This is a blog I wrote a few months ago when I’d just started University, when everything seems bright and shiny, before you manage to do something to mess it all up. Starting out on your own forces you to think about things in a way you maybe hadn’t considered before. You have to find your own feet.
I’m not sure when it was, but I can remember getting to a certain age and realising that some of the adults I was talking to were actually idiots.
Not in a bad kind of way, but just realising that they didn’t know it all like I’d previously thought. School had probably drummed some kind of respect for authority into me and I guess I kinda looked up to my elders and expected them to know everything. I’ve always looked up to those people that seem to be intelligent and get kinda drawn in. Like a nice big brainy glowy bubble. Or something like that anyway.
It was a bit daunting I suppose when I realised that things in life don’t always work out for everyone, even if you’re a nice person, and you try really hard. Some people don’t get that big break and good people die, for no good reason. I’d like to think that growing up I’ve got a little wiser to some things. I’ve managed to avoid most bad things, like spots, and try to be decent where I can, like turning veggi.
I got a little bit older again, and still not fully realising, I expected people I thought should have known better; the adults, the authority, whatever you want to call them, I didn’t think that sucking up and ass kissing really worked. I guess I thought that everyone else felt the same about the people that laze about and expect to get places because of who they know and not what they did. Once again, I was shocked to learn that you can trick someone quite easily and get a nice little deal out of things yourself if you work it well enough.
Working out who you are and what kind of person you want to be can be quite hard. I know you don’t choose who you are, but you’ve got to make your own decisions in life.
I’m a student. I’ve chosen to be a student. I eat the wrong foods because I can. I roll out of bed whenever I feel like it. I drink too much alcohol and sometimes I don’t do my essays until the very last minute. I fall asleep in most lectures and turn up to tutorials hungover. Sometimes probably still drunk.
I like to take little breaks between lectures. I like the hours on campus I can kinda be myself and plot out my day. Last week I was having a hot chocolate with a friend when I saw a guy that takes me sometimes for tutorials. I think the thing that impresses me most about him is his age, he seems so young and so bloody brainy. Mr Leibniz. I wonder what he’d be like if I got to know him though. It’s funny how quickly you can form an opinion and how quickly that can be altered.
Well, sometime last Monday all those things intermingled. I’m pretty sure there is a God. Someone is definately up there out to get me.

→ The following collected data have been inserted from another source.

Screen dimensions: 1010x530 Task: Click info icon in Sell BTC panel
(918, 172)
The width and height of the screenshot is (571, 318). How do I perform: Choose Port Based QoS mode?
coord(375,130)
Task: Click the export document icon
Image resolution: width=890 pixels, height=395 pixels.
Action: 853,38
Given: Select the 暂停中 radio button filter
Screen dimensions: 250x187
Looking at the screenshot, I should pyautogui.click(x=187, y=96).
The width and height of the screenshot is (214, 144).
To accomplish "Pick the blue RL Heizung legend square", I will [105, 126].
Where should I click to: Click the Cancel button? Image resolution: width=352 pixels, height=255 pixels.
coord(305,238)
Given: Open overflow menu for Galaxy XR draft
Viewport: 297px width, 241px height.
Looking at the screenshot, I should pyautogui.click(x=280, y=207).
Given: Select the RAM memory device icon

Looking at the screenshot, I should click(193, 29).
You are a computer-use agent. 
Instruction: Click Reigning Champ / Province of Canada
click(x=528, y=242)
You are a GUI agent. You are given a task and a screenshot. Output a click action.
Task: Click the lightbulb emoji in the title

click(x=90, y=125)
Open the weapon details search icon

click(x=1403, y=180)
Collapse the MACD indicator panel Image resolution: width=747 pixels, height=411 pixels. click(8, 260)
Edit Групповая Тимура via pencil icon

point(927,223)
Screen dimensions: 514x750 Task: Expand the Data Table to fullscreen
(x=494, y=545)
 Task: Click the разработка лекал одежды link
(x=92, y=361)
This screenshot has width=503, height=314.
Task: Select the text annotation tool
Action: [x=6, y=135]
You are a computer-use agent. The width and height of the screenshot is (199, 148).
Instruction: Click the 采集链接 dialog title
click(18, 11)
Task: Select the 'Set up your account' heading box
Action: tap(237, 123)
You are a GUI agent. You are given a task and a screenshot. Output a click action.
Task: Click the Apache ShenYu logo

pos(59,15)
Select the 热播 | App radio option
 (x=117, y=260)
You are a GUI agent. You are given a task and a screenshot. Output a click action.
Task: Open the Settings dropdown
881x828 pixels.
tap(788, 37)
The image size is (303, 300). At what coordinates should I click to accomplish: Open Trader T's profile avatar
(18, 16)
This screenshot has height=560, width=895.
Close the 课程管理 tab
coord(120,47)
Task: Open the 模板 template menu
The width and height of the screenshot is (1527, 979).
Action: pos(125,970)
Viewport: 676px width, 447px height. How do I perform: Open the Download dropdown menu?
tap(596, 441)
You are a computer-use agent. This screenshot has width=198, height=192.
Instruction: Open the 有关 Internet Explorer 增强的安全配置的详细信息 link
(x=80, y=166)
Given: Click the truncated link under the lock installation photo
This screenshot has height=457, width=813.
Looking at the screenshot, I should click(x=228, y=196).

When I say I make my own decisions and I eat what I want, I generally mean I get a spoon and get stuck into a jar of nutella, occasionally a bit of popcorn and more often than not just down a jar of jalepinos. Combined with a staple diet of alcohol this generally ensures I have a pretty good night, but most of the time I’m oblivious to the world around me.
Walking through Wind Street last week, happily plastered, I noticed a familiar face. There he was. My Mr Leibniz. Making his way through town. Naturally, my little Brain-Box Aura went to work, and drunkely I stumble over to him for a great big hug.
Of course, the guy is my lecturer.
My course has around 200 people.
He has no idea who I am.
Trying to defend himself from his drunken stilleto clad attacker he lurges backwards. I stare at him in horror.
“Don’t you know who I AM?” I declare. He looks at me blank. With further explanation obviously needed I continue “I’m the one that’s always hungover! Don’t you remember me?” The poor guy tries to head away. I am entirely merciless, “Hey, we didn’t have a tutorial this week did we?”
“Er, if we did, I didn’t go….” Happy with his responce I decide to plague him once again.
“So , you have a good night? You’re off home early. Are you drunk?” It’s approximately nine o clock on a Monday night.
“Uhm, no actually, I just, er, went to the cinema with some friends….” I suddenly become aware of two other men oogling me in disbelief.
I just hugged my lecturer… He tried to escape… I yabbered at him… He tried to get away… I carried on… He’s not even drunk… His friends are laughing at me… HE’S SOBER…
I think that’s round about when the ground decided to open up and eat me. Or not. This is why there is a God. The ground did not open up and I was left there, face to face with Mr Sober Leibniz. It was much crueler.
I’d developed a spot that day and everything. A little reminder of childhood in a time when I needed to act like an adult.
Tomorrow morning I have a tutorial with Mr Leibniz. It’s quarter past one and there’s never been a better time to get pissed. Then again, maybe I’ll wait until around six o clock and make sure I’m just ticking over enough to get through the humilating ordeal.
I have a lot more respect for those idiots now, when I think about how life can sometimes turn out.